There are ways of describing yourself and who you are, what you've been through and what you can do. Perhaps this is why I never liked it when people tried to be empathetic with me over having been anorexic. I wasn't weeping in the corner. To be honest I really am rubbish at the whole victim mentality thing. It's something I do, I see, to get on in the world. If people see me that way, they'll think I'm safe and harmless and won't hurt me. Yet it gets on my nerves a bit when they see me as weak and struggling and helpless.

Everything I've experienced was just an experience. Forgetting the pain of the moment, you can sink back into that moment when you wished the ground would open under you and it just didn't. You had to stand there and take whatever it was you had to take. It takes strength to do that. Some people focus on the pain of what they were experiencing, others on the fact that they were still standing up at the end of it all, and that they kept going. Their heart kept beating, their liver kept functioning. They kept on going even when it seemed like the end of the world. However much their mind hurt, their spleen hardly noticed.

That's where I come from in life. After writing back and forth with Pace I started to think about the strength that I keep tied down and try to hide. I ordered Al Siebert's book on being a survivor personality. It's nice when you see yourself described and realise that all the things you've been through weren't a demonstration that you're a terminal screw-up, but that you have the courage to step out there and do the crazy scary thing regardless of consequence.

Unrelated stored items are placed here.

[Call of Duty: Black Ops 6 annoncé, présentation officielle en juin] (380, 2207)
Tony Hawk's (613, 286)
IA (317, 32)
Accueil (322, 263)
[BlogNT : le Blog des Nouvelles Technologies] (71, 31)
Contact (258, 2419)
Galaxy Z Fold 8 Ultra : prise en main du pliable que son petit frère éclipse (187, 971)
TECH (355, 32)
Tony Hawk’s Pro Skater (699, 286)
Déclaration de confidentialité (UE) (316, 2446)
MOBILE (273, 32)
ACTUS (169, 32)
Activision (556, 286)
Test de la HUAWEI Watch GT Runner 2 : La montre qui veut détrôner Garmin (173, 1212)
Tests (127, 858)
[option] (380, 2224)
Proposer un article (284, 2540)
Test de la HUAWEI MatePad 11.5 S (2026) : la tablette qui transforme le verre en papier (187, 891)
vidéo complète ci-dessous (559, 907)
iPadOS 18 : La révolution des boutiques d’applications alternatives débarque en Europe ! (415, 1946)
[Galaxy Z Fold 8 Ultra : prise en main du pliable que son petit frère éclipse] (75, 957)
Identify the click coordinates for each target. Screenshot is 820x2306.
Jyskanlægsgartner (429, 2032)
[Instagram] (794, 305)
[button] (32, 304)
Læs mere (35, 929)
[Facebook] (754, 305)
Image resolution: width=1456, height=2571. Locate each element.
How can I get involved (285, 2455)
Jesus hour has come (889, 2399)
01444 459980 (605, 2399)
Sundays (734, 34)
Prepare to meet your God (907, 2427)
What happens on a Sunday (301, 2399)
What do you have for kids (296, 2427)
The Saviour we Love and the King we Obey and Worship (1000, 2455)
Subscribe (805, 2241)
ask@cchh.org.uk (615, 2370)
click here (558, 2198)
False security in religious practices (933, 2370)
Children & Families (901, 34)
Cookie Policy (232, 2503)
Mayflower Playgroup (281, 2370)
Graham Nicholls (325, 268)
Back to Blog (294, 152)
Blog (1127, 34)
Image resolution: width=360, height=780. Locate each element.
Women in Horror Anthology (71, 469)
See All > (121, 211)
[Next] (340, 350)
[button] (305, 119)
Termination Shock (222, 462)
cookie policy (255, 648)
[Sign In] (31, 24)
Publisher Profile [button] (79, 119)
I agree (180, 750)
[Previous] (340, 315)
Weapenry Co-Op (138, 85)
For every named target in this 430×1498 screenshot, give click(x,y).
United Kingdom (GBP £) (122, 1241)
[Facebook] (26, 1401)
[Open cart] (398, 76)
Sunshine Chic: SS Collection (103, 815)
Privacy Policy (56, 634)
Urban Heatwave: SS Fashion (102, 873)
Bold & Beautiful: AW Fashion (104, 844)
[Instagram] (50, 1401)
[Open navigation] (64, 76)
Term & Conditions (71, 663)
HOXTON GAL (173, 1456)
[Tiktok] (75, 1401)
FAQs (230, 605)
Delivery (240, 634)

That is the start of the breakdown of the awesomeness inhibitors, I reckon.

Comments (3)

Dec 15, 2008
pace said...
This is really exciting. (:

It's not you that's sick, it's society, and (it sounds like) some of the individuals who have influenced you. Needing others to limit themselves or even hate themselves just to make YOU feel better about yourself? That's just sick and wrong, and I'm dreadfully sorry that it's taken root in you, but amazingly happy to hear that you're uprooting it.

Dec 15, 2008
pace said...
GRR! 500 Internal Server Error. I wrote a comment about how much it sucks for society and some of the individuals you've encountered to want to knock you down to make them feel better about themselves. It's sick and wrong. But apparently posterous ate it. Anyway, grr.
Dec 15, 2008
pace said...
Oh! Weird. I guess it did post. Never mind then. Un-grr.